[PROBLEM]: According to the benchmark description below, how many categories and themes do the AudioAtlas recordings cover?

[SOURCE EXTRACT]:
····················

Recent rapid progress in Text-to-Audio (T2A) models contrasts sharply with the stagnation observed in the evolution of corresponding evaluation benchmarks. Existing benchmarks, such as AudioCaps, suffer from limited diversity and quality, as well as biased category distributions, leading to increasingly questionable reliability in assessing advanced T2A models. We introduce AudioAtlas, a comprehensive and balanced benchmark for movie-oriented text-to-audio generation. AudioAtlas contains 1,165 high-quality and diverse recordings, comprising 276 categories across 16 themes. Built upon a well-structured audio category system-SoundTrace, AudioAtlas provides a more category-balanced and comprehensive benchmark compared to the widely used AudioCaps test set. Furthermore, we provide detailed human annotations covering both temporal and semantic dimensions. The benchmark is available in the repository and is available in the public domain under a Creative Commons Attribution-NonCommercial-ShareAlike 4.0 International License .

····················

[GIVEN INFORMATION]:
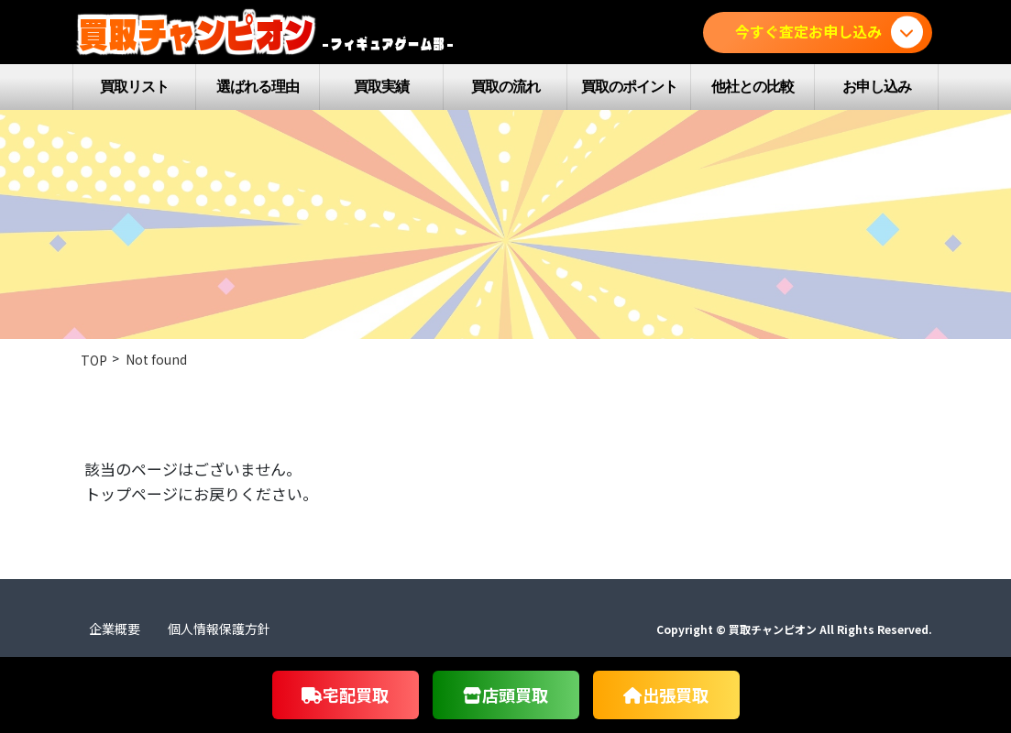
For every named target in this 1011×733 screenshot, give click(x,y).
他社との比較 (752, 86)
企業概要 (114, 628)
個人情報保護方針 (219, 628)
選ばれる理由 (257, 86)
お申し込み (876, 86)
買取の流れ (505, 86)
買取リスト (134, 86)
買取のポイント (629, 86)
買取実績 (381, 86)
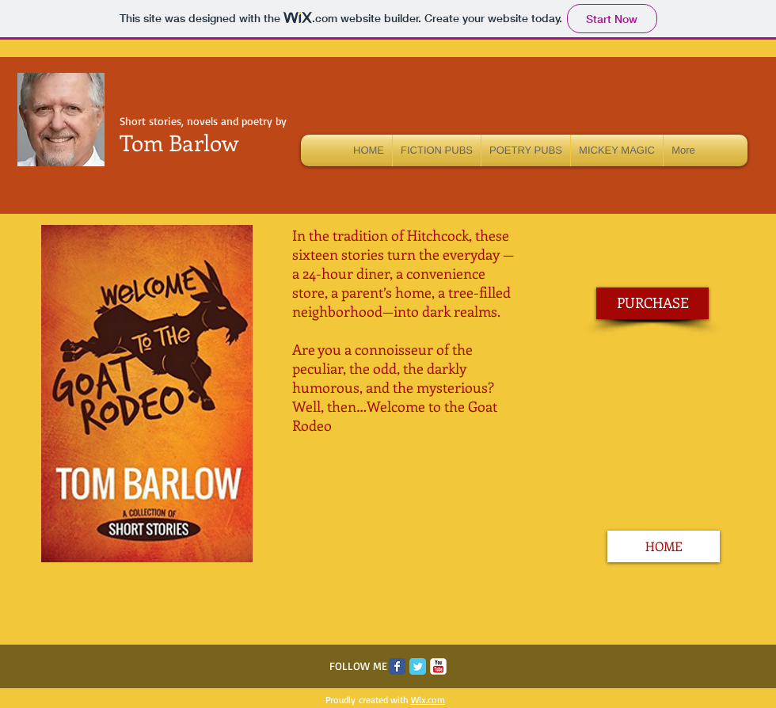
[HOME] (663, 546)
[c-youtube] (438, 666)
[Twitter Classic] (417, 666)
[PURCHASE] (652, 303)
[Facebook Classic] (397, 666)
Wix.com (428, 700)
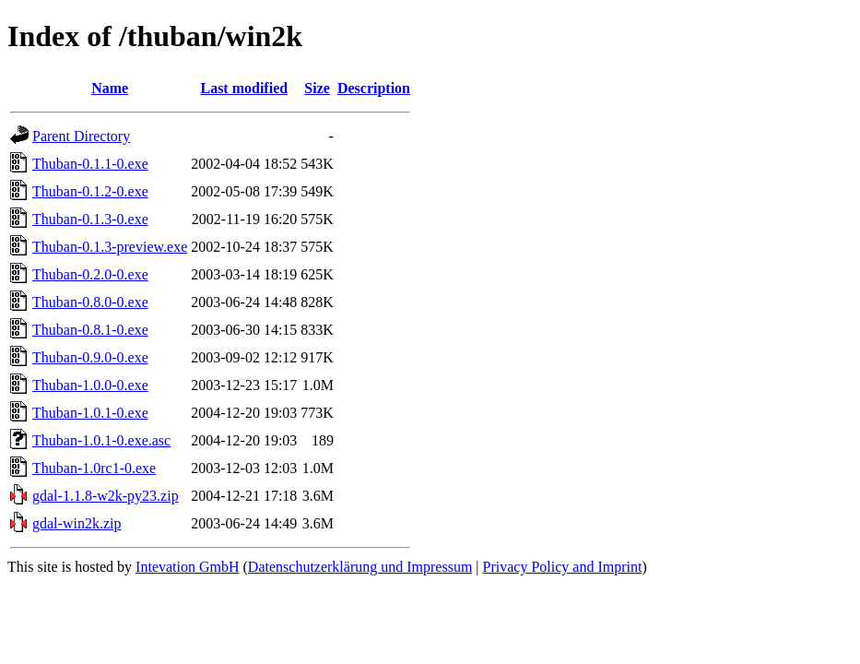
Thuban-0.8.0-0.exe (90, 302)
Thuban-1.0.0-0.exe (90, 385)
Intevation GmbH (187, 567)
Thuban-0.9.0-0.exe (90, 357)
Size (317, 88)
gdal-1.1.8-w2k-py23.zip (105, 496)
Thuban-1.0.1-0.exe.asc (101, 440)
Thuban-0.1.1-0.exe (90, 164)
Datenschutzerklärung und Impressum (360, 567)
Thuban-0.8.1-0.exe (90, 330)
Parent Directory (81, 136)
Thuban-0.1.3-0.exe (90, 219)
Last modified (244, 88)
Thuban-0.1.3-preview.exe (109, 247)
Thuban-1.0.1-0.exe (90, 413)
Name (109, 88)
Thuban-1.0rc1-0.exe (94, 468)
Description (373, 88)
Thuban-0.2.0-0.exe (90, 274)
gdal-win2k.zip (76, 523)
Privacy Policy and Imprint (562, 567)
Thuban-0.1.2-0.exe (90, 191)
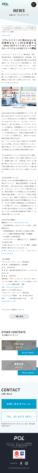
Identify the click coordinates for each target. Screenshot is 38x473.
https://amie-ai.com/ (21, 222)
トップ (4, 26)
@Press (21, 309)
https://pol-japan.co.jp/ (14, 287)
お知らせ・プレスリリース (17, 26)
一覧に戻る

····················

[EXERCISE RESPONSE]: They cover 276 categories across 16 themes.